─── Data for the task

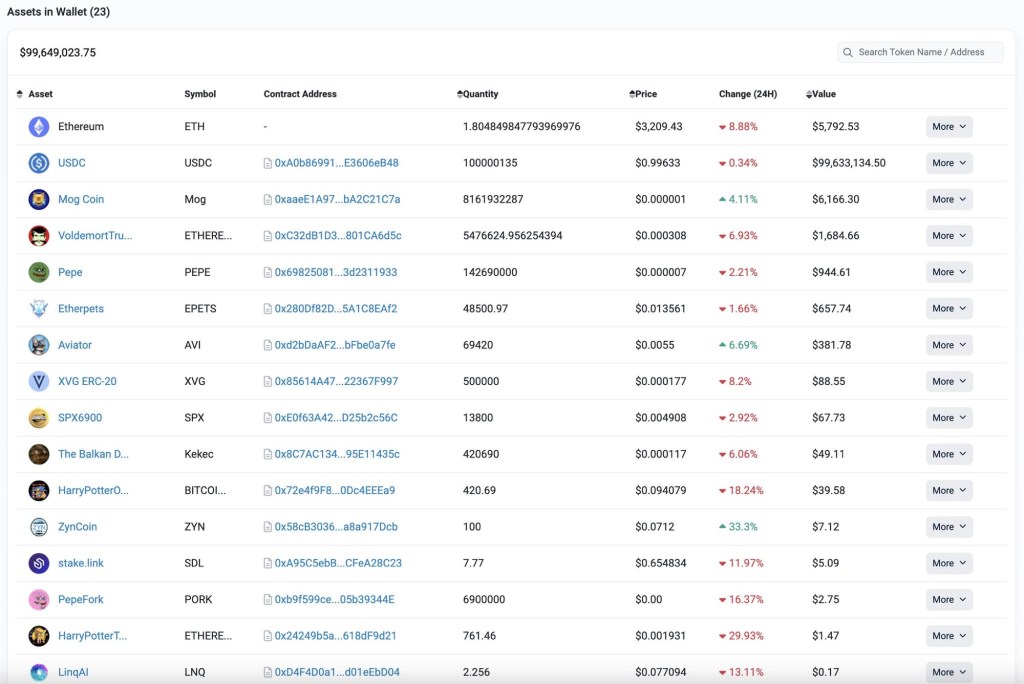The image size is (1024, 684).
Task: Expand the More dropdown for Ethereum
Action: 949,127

──────
─── Data for the task

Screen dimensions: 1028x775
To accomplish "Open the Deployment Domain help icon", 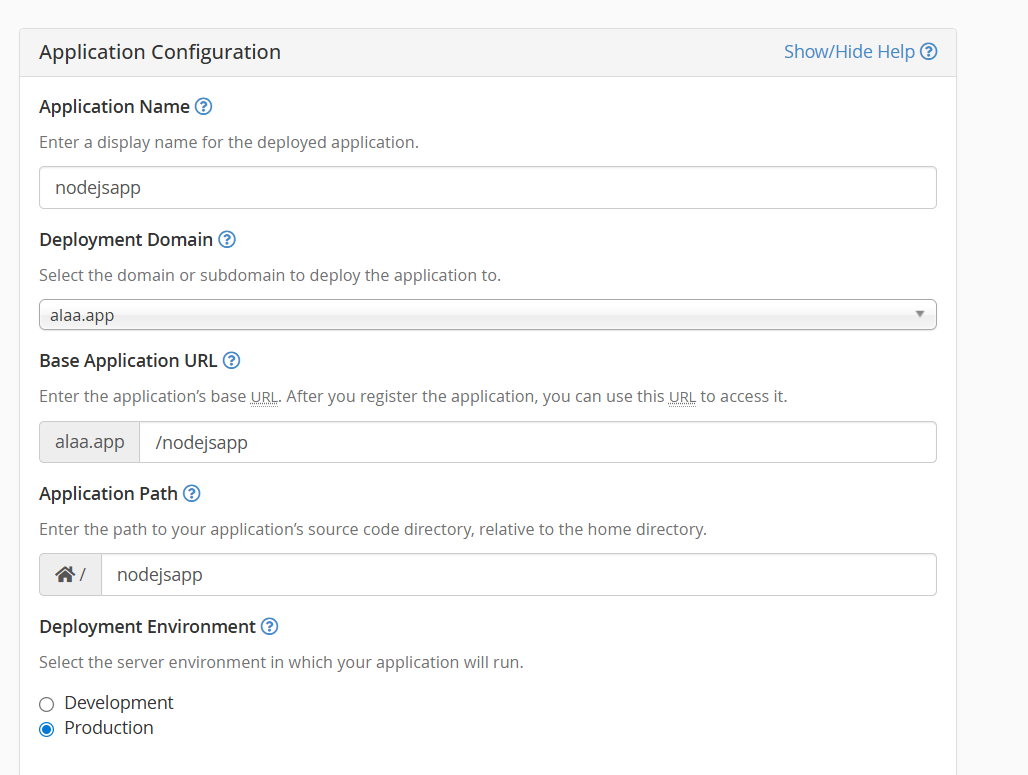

──────

Action item ::
Restate the lines above from the one containing "Screen dimensions: 1028x775" through the one containing "the Deployment Domain", inclusive, exactly and without pictures.

Worked solution ::
Screen dimensions: 1028x775
To accomplish "Open the Deployment Domain help icon", 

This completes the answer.